Ya está. Ya ha pasado. En el calor de mi casa, con la estufa encendida, Frankfurt ya solo es un momento puntual de mi pasado al que no pienso regresar. Pero esta noche déjame que llore, porque si no lloro, me ahogaré por dentro, y dime tú qué puedo hacer si eso pasa.
Sancho consigue subirse a mi hombro y acerca su cabecita a mi cara mientras ronronea. Sin querer, le mojo con mis lágrimas. No me podía creer que me hubiera arruinado el recuerdo de un viaje. No podía creer que por su culpa nunca en mi vida fuese capaz de recordar Frankfurt y Heidelberg como ciudades magníficas a las que regresar una y otra vez. Llevaba años deseando pasear por uno de esos mercadillos navideños con alguien especial, como hacen los protagonistas de las películas de sobremesa que echan por la televisión en cuanto llega diciembre. Caminar abrigada, con un gorro de lana y unas botas bien calentitas, un vino caliente y un bretzel. Pero no. Nunca podré recordarlo así. Recuerdo, en cambio, que llevaba unos vaqueros grises y una chaqueta verde —que pienso tirar a la basura este próximo invierno— cuando comencé a perder mi alma por algún lugar a orillas del río Main. Tú te empeñabas en hacer fotos, como si quisieras captar también nuestro hundimiento o fingir normalidad delante de tus amigos. Te odiaba por ello. Odiaba cada foto. ¿De verdad querías recordar ese maldito viaje? ¿De verdad? De repente, todo lo que adoraba de ti comenzó a darme asco. Me puse la capucha y las lágrimas me quemaban las mejillas. Solo quería desaparecer, cerrar los ojos y abrirlos ya en mi cama. Me ahogaba fingir. Me faltaba el aire.

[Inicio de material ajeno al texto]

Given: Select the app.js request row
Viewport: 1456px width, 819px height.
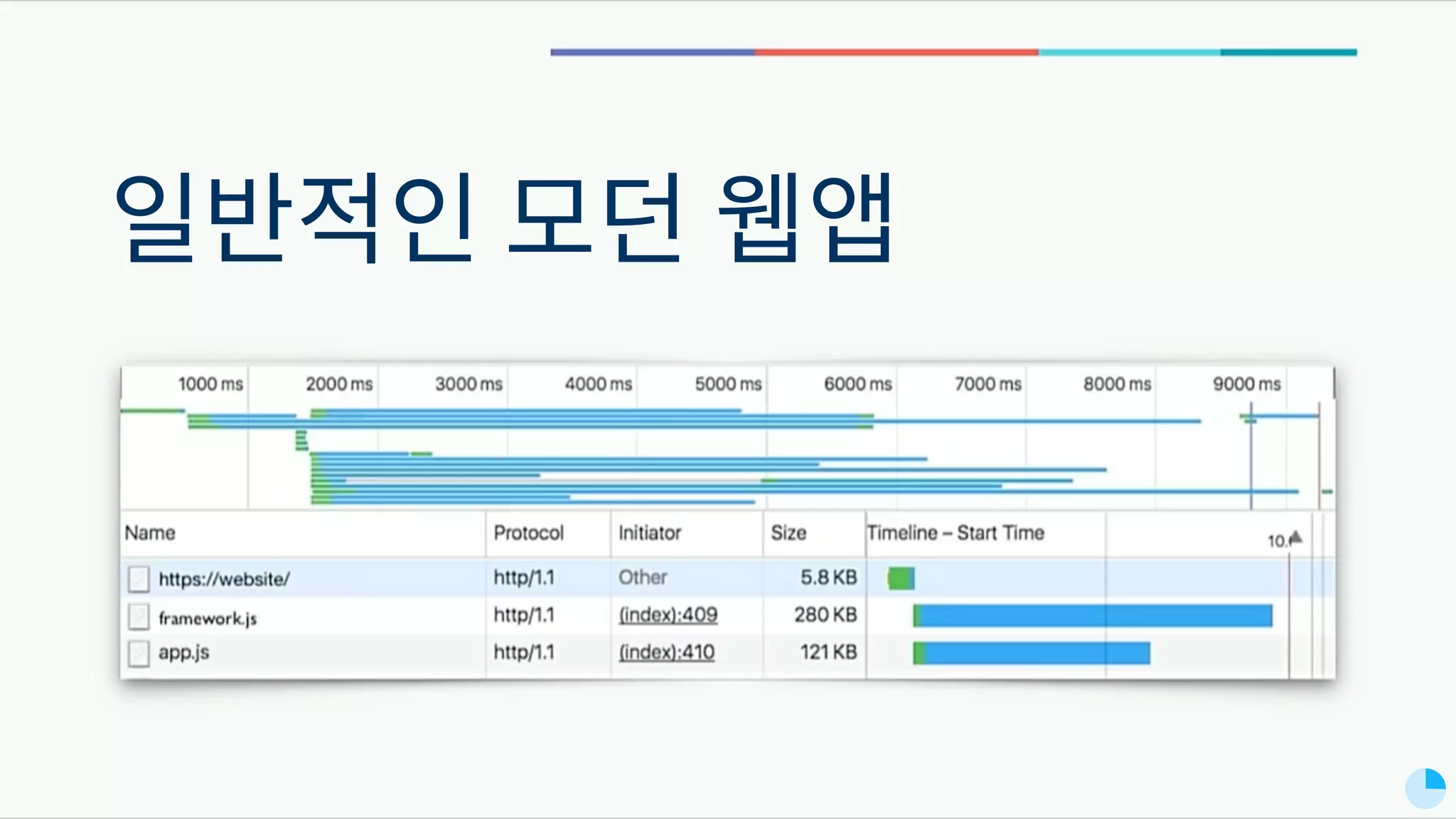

Heidelberg y su romántica niebla. Frankfurt y la alegre Römerberg, y su Apfelwein. Todo nuevo para mí. Castillos, lugares encantados, calles plagadas de historia, currywurst a muerte, Schnitzel con guarnición, escenarios distintos... En cualquier otro momento habría estado encantada, pero cuando algo va mal, un viaje no arregla nada: lo estropea más.
Nunca me había sentido tan lejos de casa.
El tiempo lo cura todo, pero también lo quema todo.